Jim Siegl, technology architect of Fairfax County Public Schools, explained a common type of authorization that users are asked to provide to apps and software services. "I use this analogy with my instructional colleagues and it's a revelation for them. A driver's license is an example of a federated credential. It's issued at the Department of Motor Vehicles, but it's also accepted when you use a credit card or check in at the airport. All it does is prove that I am who I say I am. If you click 'OK' on a dialogue box in an app, it's more than just attribute release. It's a lot more like power of attorney or advanced medical directive. It's basically saying, 'I'm granting this entity permission and power to act, either globally or in certain circumstances, for me.' "
When students log into their apps, are they just letting the app know who they are as if showing their driver's license to board a plane? Or are they letting the app actually act on their behalf — doing things like tweeting under their handle — essentially giving the app power of attorney?

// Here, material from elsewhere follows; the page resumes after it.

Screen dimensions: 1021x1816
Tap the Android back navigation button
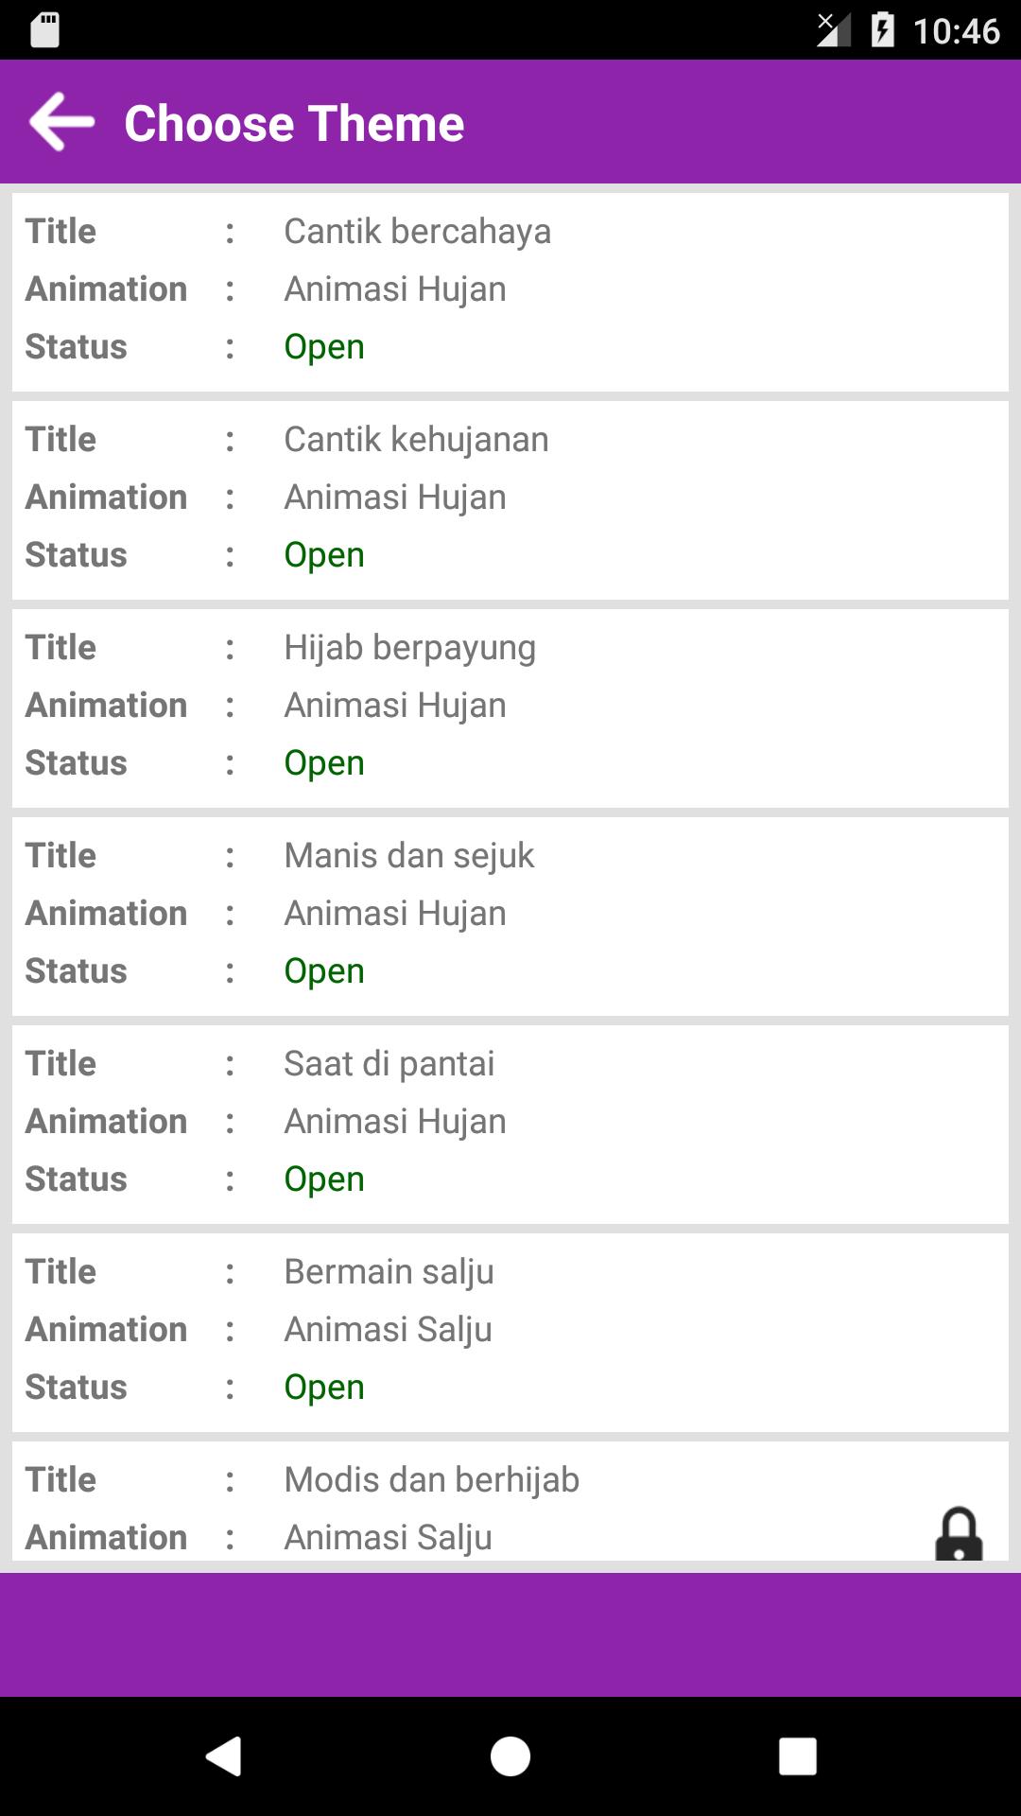pos(224,1756)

With this type of federated authentication, it is not the district, but the student who is in control. The student initiates the signup, agrees to the terms and grants the vendor access. The school may have little or no ability to manage or audit.
In a centralized system, it is the school that initiates the signup and grants the vendor access, rather than leaving that power in the hands of the student. However, this still requires cumbersome logins and multiple passwords that students must remember. Some districts address this by creating a single portal where students and teachers log in once and from there are connected to their apps, digital tools and content and other software.

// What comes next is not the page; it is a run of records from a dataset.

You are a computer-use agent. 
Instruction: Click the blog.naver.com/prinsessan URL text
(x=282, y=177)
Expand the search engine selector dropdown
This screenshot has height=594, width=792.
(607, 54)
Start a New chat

Barriers to Single Sign-on
Unfortunately, there are still barriers to single sign-on use. Third party single sign-on portals have a limited number of apps with which they function, and district portals must be specifically coded for each new app — often on both the part of the vendor and the district. (Preferably, this work is for the vendor to support a standard and on the part of the district to configure the portal.) This requires a global acceptance of a standard for authentication and authorization to eliminate these additional steps.
Also, authentication technologies work well online, but not as well (yet) on mobile devices. Many promising technologies, such as LTI, are heavily Web-based and designed to work with Web apps — not with mobile apps. With 50 percent or more of Web traffic now on mobile devices, districts are forced to make tradeoffs between the convenience of single sign-on to the Web and the convenience of mobile apps.
Over time, these challenges may be addressed by emerging technologies such as SAML, OAUTH 2.0 and others. There is tremendous demand for simple, complete solutions to the single sign-on problem. But if the market is able to address this complex problem, there will be increased transparency to districts and families on the rights that students cede to vendors.